The basic stages of choosing monitors and the parameters definition realized in current ES are:

1) Evaluation of limited abilities of monitors according to their time characteristics and sensibility;

2) Choice of monitors, which satisfy given technical demands and working conditions;

3) Choice of monitors according to their level of influence on beam particles, taking into account required metrologic, exploitation, reliability characteristics and given constraints;

4) Comparison of selected types of monitors according to the information they examine and choice of monitor type with constructive and technological characteristics;

5) Calculation and definition of parameters of selected monitor type with the possibility of technical realization of measuring scheme of charged particles beam parameters.

Integrated ES consist of ES, knowledge base about type and parameters of beam monitors and packet of calculation programs of beam monitor parameters. Integrated system GURU is selected as most convenient and powerful tool of ES design automatization. It unites: ES design means, relational data base, spreadsheets, text editors, business graphics, communications means with other computers.

Integrated ES realization is carried out with IBM-compatible computer of IBM PC/AT type. Knowledge base volume of current integrated ES version is formed by about 200 rules. Integrated ES provides intelligent support of all stages of analysis, choice and design of monitors for beam diagnostics .

At present, integrated expert system's knowledge base holds information about different types of beam parameter monitors (BPM) such as electromagnetic, electrostatic (pick-up electrods), magnetic monitors, current transformers, Faraday's cups, secondary emission monitors and so on and their main parameters. This information includes basic descriptions and main parameters of known and described BPMs, such as sensitivity, bandwidth, resolution, precision, dimensions, mass and so on. In order to obtain this data as much as 400 papers, reports, lectures describing results of investigations of different BPMs were processed. This knowledge base is being continually appended and extending while receiving new information (conference's proceedings, publications in different journals and so on). Also packet of calculation programs is extending. The possibilities of integrated expert system is continually broadening and this system is used in designing control and measuring systems not only when choosing BPM and calculating its parameters but also to choose the structure and the modules of the systems (analog-to-digital converters, different amplifiers, integrators, the means of processing, registration and displaying the information about beam parameters), concerning their conditions of work, technical requirements, choice and computation criteria.
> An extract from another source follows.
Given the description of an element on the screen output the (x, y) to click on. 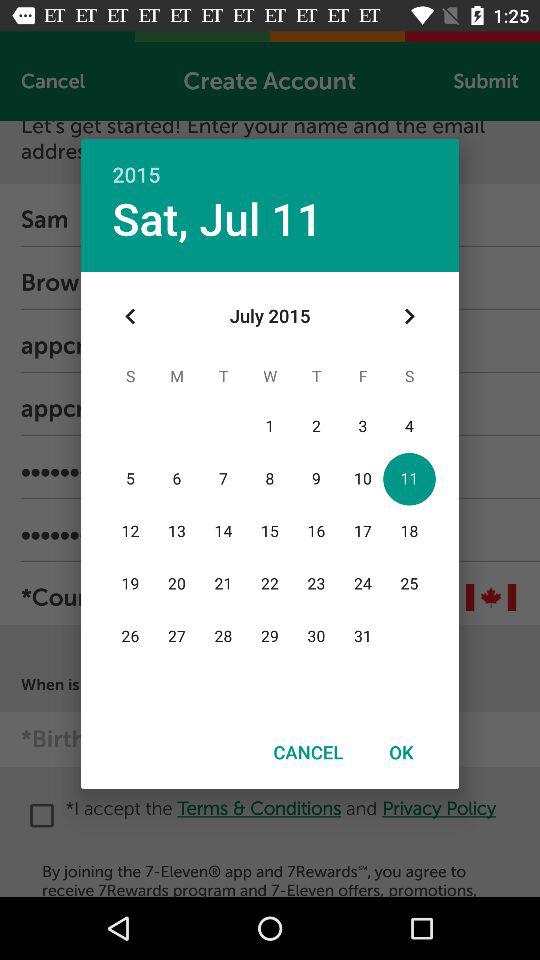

As an example of rule in the expert system the following one can be presented:

RULE : R1

IF : 0.1 <= sm <= 10 &

1 <= pl <= 10 &

50 <= pf <= 1000 &

pc >= 1 &

nopcf >= "yes"

THEN : type = "current transformer"

run "ct.exe"

There the following variables are used :

sm - sensitivity of monitor (V/A);

pl - pulse length (ms);

pf - pulse frequency (Hz);

pc - pulse current (mA);

nopcf - necessary of obtaining of pulse current form;

type - type of beam monitors;

"ct.exe" - calculation program of current transformer".

In conclusion it is necessary to note that demonstration prototype of integrated expert

system illustrating basic principles of system work was developed by means of instrumental system GURU for PC 386/486. At present, the elaboration of research real-time prototype is started. This project is based on instrumental system G2 by Gensym for Alpha AXP workstations.

[1] V.Rybin., G.Rybina., V.Safonenko. "An Expert System for Beam Diagnostics" 15th Intern. Conference on High Energy Accelerators, Hamburg, July 1992, pp. 237-238.